The monthly trade gap totaled $27.0 billion, up 4.0 percent from May. The shortfall was smaller than many analysts expected because stronger foreign demand for U.S. goods and services offset some of the impact of higher oil prices.
Both U.S. exports and imports remained sharply below records reached in July 2008, just before the global financial crisis began wreaking a savage toll on international trade.
But the sharp decline in U.S. exports and imports of manufactured goods appears to be stabilizing, said Frank Vargo, vice president for international economic affairs at the National Association of Manufacturers.
For the fourth month in a row, U.S. manufactured goods exports totaled roughly $67 billion and manufactured goods imports were roughly $93 billion, Vargo said.
The trade gap for the first six months of 2009 totaled nearly $173 billion, down more than 50 percent from the same period last year. Year-to-date exports were down 19.3 percent from 2008, while imports were off 28.8 percent.
The smaller-than-expected June deficit was, by itself, good news for the U.S. economy, which is beginning to show signs of emerging from a recession that began in December 2007.
However, other data already released on construction and inventories point to a downward revision of second quarter GDP growth to -1.6 percent from -1.0 percent, said Nigel Gault, chief U.S. economist at IHS Global Insight.
Looking ahead, the monthly gap between imports and exports should widen in the second half of the year as producers and retailers restock currently lean inventories.
So, unlike the first half of 2009, trade will become a drag on growth. But that would be a drag in a context where both exports and imports are growing, as the U.S. and global economies climb out of recession, Gault said.
OIL PRICE UP
U.S. imports of goods and services rose 2.3 percent in June to $152.8 billion, the highest since January. Higher oil prices accounted for much of the increase, and imports of consumer products fell to the lowest since November 2005.
The average price for imported oil rose for the fourth straight month to $59.17 per barrel, helping to widen the U.S. trade gap with the Organization of Petroleum Exporting Countries to the highest since October 2008.
U.S. exports rose 2.0 percent in June to $125.8 billion, led by stronger foreign demand for industrial supplies and materials and capital goods.
Exports of foods, feeds and beverages were the highest since October 2008.
But building on those gains may be difficult.
While we are seeing signs that the worst part of the recent economic downturn is behind us, we still face challenges to resuscitate domestic manufacturing and expand U.S. exports, U.S. Commerce Secretary Gary Locke said in a statement.
The politically sensitive U.S. trade gap with China widened to $18.43 billion, the largest with any single country. Imports from China were $23.98 billion in June, while U.S. exports to that country totaled $5.55 billion.
Other data on Wednesday showed U.S. mortgage applications fell last week, reflecting a drop in demand for home refinancing loans as interest rates soared to their highest levels since June.

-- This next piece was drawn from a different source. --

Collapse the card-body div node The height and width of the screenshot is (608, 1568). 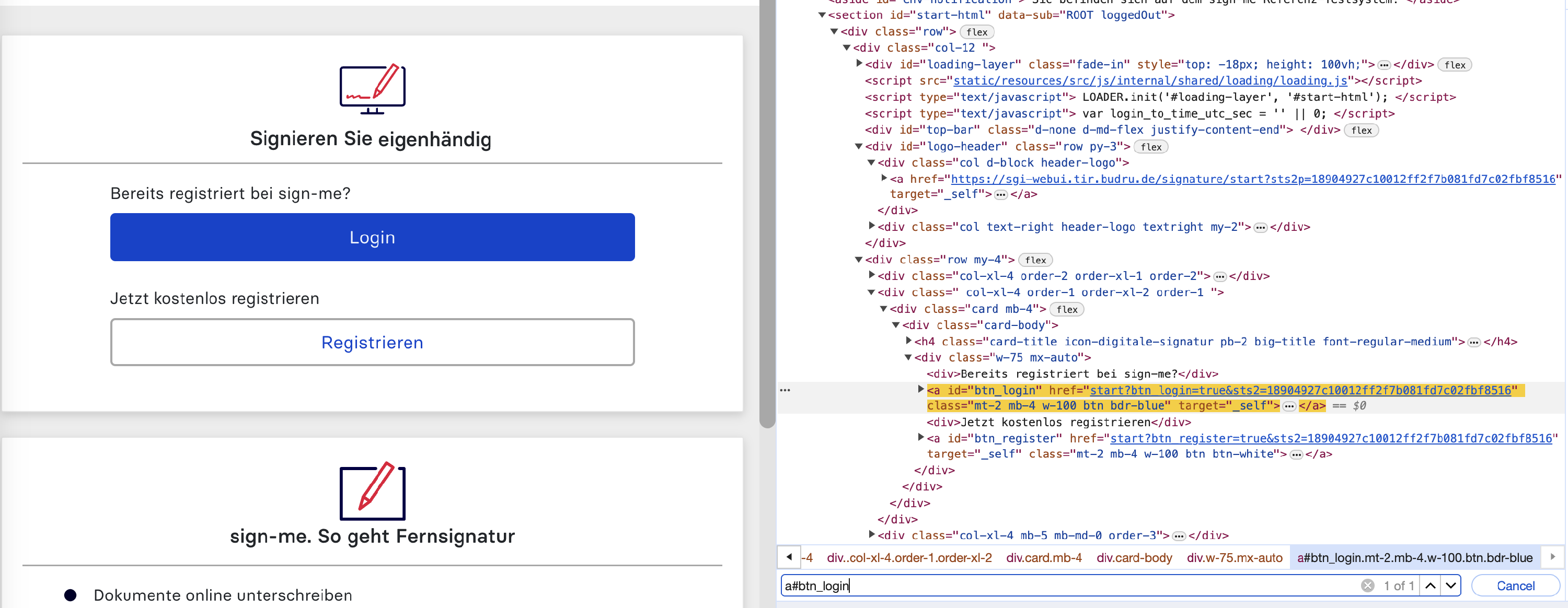pos(895,325)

The Mortgage Bankers Association said its seasonally adjusted index of mortgage applications, which includes both purchase and refinance loans, for the week ended August 7 decreased 3.5 percent.
The report showed that while refinancings were down sharply, applications for loans to buy homes, which are less sensitive to interest rates than refinancings and are an early indicator of sales, rose slightly.
Still, the tepid interest in purchase loans does not bode well for the hard-hit U.S. housing market, which has been showing signs of stabilization.